Performance Compensation
Annual Incentive Plan (AIP) – 2024
Target bonus 45% of salary; total achieved 101% of target; payout 45.61% of base salary ($143,506) .
| Metric | Weight | Threshold | Target | Maximum | Actual | Achievement/Payout |
|---|---|---|---|---|---|---|
| ROAA | 20% | 0.66% | 0.83% | 0.91% | 0.83% | 20.0% |
| NPA/Assets | 20% | 0.42% | 0.35% | 0.28% | 0.19% | 30.0% |
| Efficiency Ratio | 10% | 63.62% | 57.84% | 54.95% | 60.31% | 7.9% |
| Risk Management | 20% | Exam/audit results | Exam/audit results | Exam/audit results | Satisfactory (per policy) | 20.0% |
| Strategic Plan/Project | 20% | Implementation targets | Implementation targets | Implementation targets | Achieved per plan | 18.5% |
| Discretionary | 10% | Personal performance | Personal performance | Personal performance | Resolution/recoveries, asset quality | 5.0% |
Corporate financial goal attainment used for all NEOs in 2024: ROAA at target (100%), NPA/Assets at maximum (150%), efficiency ratio above threshold (79%) .

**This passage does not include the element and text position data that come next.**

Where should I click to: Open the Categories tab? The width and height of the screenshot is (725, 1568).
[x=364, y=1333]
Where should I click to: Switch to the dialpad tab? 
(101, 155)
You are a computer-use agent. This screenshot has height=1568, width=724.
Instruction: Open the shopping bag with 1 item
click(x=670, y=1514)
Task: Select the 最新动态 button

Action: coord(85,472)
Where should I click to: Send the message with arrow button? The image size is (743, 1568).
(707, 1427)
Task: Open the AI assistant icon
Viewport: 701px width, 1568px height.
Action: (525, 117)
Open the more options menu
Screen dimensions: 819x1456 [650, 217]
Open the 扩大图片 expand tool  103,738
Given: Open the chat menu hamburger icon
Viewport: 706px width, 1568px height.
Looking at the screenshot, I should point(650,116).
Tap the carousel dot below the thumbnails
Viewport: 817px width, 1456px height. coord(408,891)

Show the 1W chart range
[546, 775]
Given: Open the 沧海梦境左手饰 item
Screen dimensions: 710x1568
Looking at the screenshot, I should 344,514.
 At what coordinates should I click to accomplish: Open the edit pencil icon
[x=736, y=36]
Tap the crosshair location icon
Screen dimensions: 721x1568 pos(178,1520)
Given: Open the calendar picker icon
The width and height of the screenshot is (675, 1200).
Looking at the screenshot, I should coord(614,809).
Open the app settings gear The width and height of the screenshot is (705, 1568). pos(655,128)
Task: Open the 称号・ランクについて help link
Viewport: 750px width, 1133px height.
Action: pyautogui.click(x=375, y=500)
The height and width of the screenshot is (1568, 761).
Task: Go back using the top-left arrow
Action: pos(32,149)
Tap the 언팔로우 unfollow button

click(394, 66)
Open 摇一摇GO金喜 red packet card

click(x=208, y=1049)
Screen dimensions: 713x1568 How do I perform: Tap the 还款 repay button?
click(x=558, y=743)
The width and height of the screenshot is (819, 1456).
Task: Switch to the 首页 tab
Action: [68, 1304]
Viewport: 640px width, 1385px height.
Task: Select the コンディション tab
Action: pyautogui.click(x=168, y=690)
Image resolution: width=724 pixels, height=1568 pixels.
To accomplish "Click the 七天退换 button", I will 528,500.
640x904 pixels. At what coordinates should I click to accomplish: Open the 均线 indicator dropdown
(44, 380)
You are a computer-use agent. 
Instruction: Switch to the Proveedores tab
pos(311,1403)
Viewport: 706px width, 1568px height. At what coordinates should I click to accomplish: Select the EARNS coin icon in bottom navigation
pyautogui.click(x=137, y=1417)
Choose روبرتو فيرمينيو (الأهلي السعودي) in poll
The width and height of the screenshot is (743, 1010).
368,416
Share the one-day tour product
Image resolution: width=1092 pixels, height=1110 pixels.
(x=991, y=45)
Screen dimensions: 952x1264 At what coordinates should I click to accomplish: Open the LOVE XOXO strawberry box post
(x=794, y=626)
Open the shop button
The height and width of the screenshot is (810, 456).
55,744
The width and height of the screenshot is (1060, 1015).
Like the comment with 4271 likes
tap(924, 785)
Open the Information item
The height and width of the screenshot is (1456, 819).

Long‑Term Equity Incentives
Design: 45% time‑based restricted stock (RS), 55% performance‑based RSUs (PSUs) tied to 3‑year TSR vs KBW Regional Banking Index (threshold 35th percentile → 50% payout; target 50th → 100%; max 75th → 150%; capped at target if absolute TSR is negative) .
2024 grants (April 1, 2024):
- Time‑based RS: 4,621 shares; vests in 3 equal annual installments starting first anniversary; grant‑date fair value $71,579 .
- PSUs: Target 5,446 units (threshold 2,723; max 8,169); grant‑date fair value $77,878; valuation per‑unit $14.30 (Monte Carlo) .
Prior PSU outcomes:
- 2021 PSUs vested in March 2024 at 92.06% of target based on 48th percentile relative TSR (company TSR −10.77%); Fuhr earned 1,926 shares .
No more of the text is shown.